• [Exercise text]:
※ ※ ※

Han added that the on-site doctors have had to be resourceful to a degree. “We converted two counseling rooms to pretty fully equipped examination rooms, but they do not always have everything that they might need,” she said. “Sometimes they might have to bring something from the main clinic.”
The physicians’ presence makes it easy for the case managers who work closest with the agency’s clients to walk a client down the hall for a visit with the doctor. Yet while physical health screenings and prescriptions for needed medications constitute an important component of the integrated care effort, the agency also has built an extensive list of ongoing wellness activities to support client well-being.
More than 500 clients are enrolled in the nearly two dozen wellness groups that meet at various intervals, mostly weekly. Some of the groups are tailored to specific ethnic groups served by the agency, while others focus on activities and skills such as yoga, t’ai chi, cooking, gardening and the arts.

※ ※ ※

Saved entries
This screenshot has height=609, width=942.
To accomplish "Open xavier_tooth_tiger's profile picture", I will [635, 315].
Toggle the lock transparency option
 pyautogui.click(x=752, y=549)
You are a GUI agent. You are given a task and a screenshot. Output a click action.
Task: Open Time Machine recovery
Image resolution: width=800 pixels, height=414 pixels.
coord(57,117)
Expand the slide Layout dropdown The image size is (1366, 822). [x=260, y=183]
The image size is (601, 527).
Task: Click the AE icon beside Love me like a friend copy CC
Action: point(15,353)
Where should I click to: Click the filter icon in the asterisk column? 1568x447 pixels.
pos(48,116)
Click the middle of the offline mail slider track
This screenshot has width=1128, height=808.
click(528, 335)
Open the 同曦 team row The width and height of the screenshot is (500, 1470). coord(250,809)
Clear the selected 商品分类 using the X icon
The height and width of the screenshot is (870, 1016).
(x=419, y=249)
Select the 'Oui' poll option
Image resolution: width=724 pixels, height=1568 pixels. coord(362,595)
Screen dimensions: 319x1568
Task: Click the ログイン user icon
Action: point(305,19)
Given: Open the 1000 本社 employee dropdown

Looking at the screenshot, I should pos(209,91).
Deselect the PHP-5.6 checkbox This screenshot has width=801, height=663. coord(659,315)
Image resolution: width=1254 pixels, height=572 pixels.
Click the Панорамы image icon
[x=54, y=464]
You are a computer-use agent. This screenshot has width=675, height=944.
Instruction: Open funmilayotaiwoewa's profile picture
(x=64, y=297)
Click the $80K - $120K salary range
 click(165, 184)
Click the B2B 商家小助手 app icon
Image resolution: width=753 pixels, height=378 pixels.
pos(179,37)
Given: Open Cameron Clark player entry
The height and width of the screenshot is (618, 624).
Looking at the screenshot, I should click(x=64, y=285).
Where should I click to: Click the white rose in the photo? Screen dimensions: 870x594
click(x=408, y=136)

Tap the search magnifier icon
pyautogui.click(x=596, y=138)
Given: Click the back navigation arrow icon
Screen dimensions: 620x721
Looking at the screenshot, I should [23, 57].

※ ※ ※

• [Exercise requirements]:
**a)** Summarize the integrated care passage in two sentences.
**b)** List every activity or skill that the integrated care passage names as a focus of the wellness groups.

• [Set of answers]:
**a)** The agency's on-site doctors work in two counseling rooms converted into examination rooms, which do not always have everything needed, so items sometimes come from the main clinic. Besides health screenings and prescriptions, the agency offers nearly two dozen wellness groups, mostly meeting weekly, with more than 500 clients enrolled.

**b)**
- yoga
- t'ai chi
- cooking
- gardening
- the arts